In summary, according to the method for monitoring muscle diseases, provided by the invention, the signal of the first channel is selected as the reference value, and since the external interference can affect all the electrodes, the signal of the first channel is differed from the original multi-channel sEMG, so that the external interference is effectively reduced, the subsequent detection result is not affected, and the accuracy of muscle detection is improved. Through comparison, the waveform corresponding to the unique time of each motion unit which is the most complete is extracted, and the method is simple to implement and more accurate. Due to the application of multiple characteristic parameters, the instability of monitoring of single parameters is effectively avoided, and the monitoring robustness is improved. The invention effectively overcomes various defects in the prior art and has important application value.

The foregoing embodiments are merely illustrative of the principles and utilities of the present invention and are not intended to limit the invention.
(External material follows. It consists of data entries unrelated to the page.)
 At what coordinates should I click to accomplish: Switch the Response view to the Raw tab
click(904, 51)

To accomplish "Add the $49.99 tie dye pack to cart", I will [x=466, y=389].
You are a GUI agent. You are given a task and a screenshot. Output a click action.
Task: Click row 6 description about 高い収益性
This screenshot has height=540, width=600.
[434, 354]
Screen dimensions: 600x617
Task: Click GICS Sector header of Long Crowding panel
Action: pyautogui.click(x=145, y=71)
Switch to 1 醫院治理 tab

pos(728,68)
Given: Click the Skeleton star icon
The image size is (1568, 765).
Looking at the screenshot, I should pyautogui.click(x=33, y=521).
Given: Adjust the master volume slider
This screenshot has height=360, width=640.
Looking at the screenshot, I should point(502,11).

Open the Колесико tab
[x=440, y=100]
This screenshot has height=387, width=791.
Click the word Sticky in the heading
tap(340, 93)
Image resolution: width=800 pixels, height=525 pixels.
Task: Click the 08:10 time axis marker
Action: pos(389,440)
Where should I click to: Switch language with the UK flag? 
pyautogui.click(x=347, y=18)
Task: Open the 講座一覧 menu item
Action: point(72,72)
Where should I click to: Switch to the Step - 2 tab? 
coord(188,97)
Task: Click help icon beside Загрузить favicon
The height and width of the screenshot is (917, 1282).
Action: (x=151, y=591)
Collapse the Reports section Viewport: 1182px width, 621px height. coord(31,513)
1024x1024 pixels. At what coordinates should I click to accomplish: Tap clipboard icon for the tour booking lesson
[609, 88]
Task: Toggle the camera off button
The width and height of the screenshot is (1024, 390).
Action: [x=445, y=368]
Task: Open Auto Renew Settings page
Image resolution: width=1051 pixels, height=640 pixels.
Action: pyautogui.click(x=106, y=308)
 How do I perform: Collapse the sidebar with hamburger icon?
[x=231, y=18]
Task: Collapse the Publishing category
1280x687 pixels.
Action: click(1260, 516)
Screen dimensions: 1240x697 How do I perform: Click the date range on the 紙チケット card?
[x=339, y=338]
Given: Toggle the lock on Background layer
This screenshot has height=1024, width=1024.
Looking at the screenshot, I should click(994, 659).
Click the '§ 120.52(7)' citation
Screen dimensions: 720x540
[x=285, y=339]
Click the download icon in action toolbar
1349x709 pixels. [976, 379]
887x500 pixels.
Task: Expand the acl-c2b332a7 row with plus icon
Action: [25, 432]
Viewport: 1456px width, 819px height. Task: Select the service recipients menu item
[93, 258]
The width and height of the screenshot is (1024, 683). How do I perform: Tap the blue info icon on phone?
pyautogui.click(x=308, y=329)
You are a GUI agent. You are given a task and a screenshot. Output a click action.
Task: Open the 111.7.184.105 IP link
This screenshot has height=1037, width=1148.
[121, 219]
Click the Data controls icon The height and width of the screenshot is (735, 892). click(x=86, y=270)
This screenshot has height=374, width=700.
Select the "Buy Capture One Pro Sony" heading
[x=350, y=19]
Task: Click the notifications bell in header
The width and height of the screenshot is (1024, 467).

Any person skilled in the art can modify or change the above-mentioned embodiments without departing from the spirit and scope of the present invention. Accordingly, it is intended that all equivalent modifications or changes which can be made by those skilled in the art without departing from the spirit and technical spirit of the present invention be covered by the claims of the present invention.

Claims (1)

1. A muscle state monitoring method based on multi-channel sEMG is characterized by comprising the following steps:

1): preprocessing a multichannel sEMG signal, and eliminating interference by adopting a band-pass filter and a band-elimination filter;

2): taking the first channel as a reference value, differentiating the signals of other channels with the first channel to obtain a new multi-channel signal, and taking the signal of the 1 st channel as the reference value to obtain a new n-1 channel sEMG signal, S'₂＝S₂-S₁，S'₃＝S₃-S₁，...，S'_n-1＝S_n-1-S₁In which S is₁，S₂，…，S_n-1,S_nDenotes the 1, 2, …, n-1, n channel signal, S'₂，S′₃，...，S'_n-1Representing the 2 nd, 3 rd, … th, n-1 th new channel signal, wherein the subsequent sEMG signal processing aims at the new n-1 channel sEMG signal;

3): aiming at a new multi-channel signal, extracting a release moment by adopting a KMCKC decomposition method;

4): according to the time of the motion unit, extracting the individual distribution time and further extracting a single waveform, comparing the distribution times of all the motion units, and finding out the unique distribution time of each motion unit, namely the distribution time d unique to the motion unit₁,d₂,…,d_nThen extracting waveforms with certain length at the time corresponding to the sEMG, comparing the waveforms, and selecting the most complete three-phase waveform as the waveform of the motion unit;

5): fusing a plurality of characteristics of the waveform, evaluating the muscle state, extracting the variation of 5 parameters of the number of motion units, the amplitude of potential waves, the number of phases, the time limit and the release frequency, and expressing the muscle state by a function FUN:

FUN＝a·ΔI+b·ΔA+c·ΔP+d·ΔL+e·ΔR

wherein, Δ I, Δ A, Δ P, Δ L, Δ R are the variation of the parameters of the number of the motion units, the amplitude of the electric potential, the number of phases, the time limit and the issuing frequency respectively, an increase is a positive sign, a decrease is a negative sign, and a, b, c, d, e are the weighting coefficients of the corresponding variation, the weighting coefficients reflect the weight of each quantity in the muscle state function, wherein, the weight of the number of the motion units is the highest, and the issuing frequency, the amplitude of the electric potential, the number of phases and the time limit are reduced in sequence.